**Work required**
Would you give back exactly the lines from the line with "Image resolution: width=1600" through the end of the entries below, both included, but none of the pictures?
Segment Open
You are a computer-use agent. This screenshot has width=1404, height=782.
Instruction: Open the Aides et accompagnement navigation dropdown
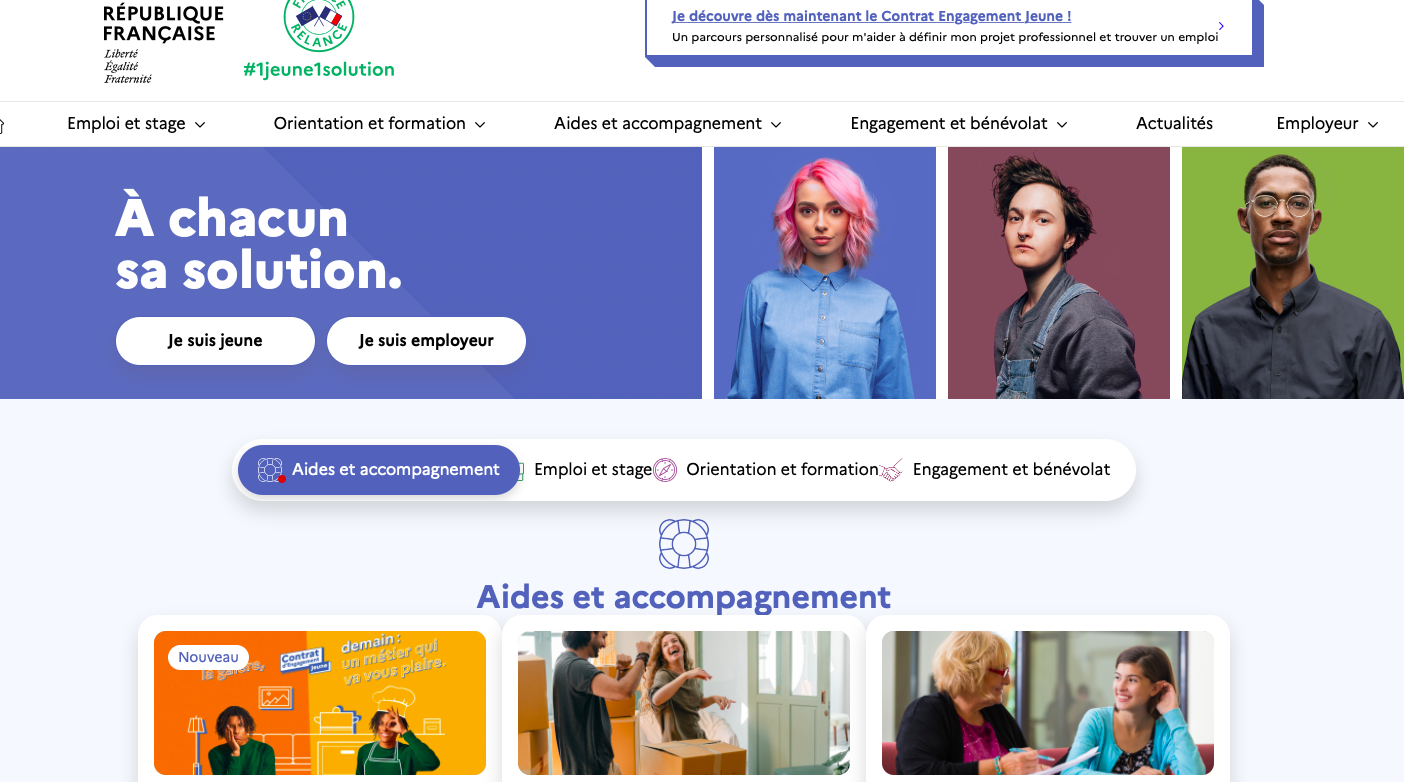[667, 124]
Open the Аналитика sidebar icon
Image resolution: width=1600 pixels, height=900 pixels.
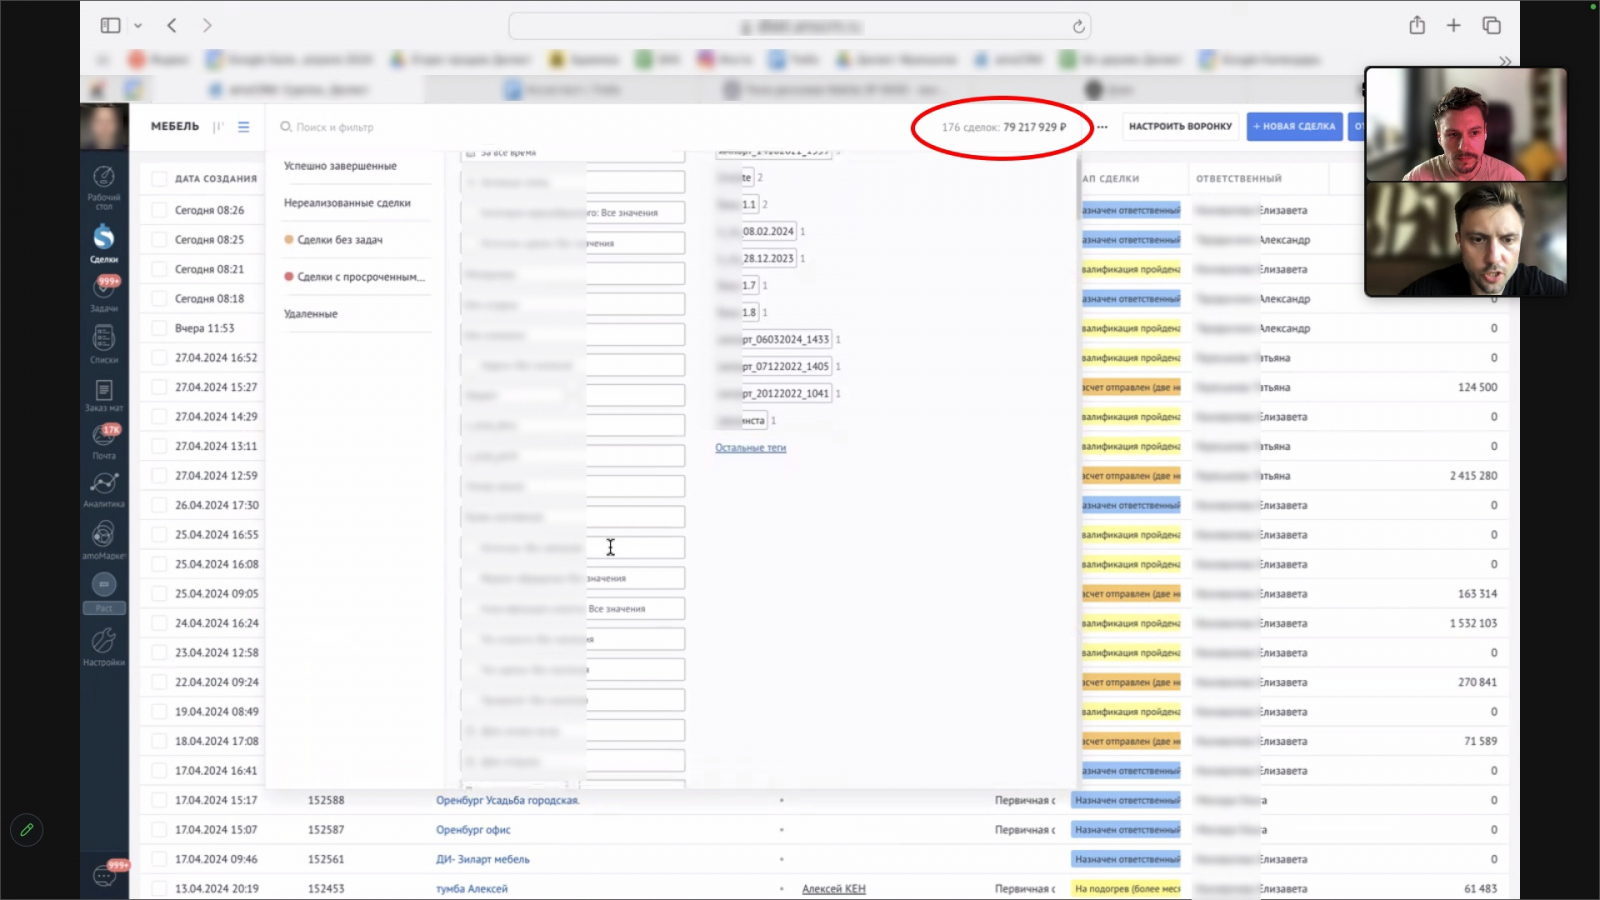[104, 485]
Segment Closed
**The answer**
Image resolution: width=1600 pixels, height=900 pixels.
[104, 485]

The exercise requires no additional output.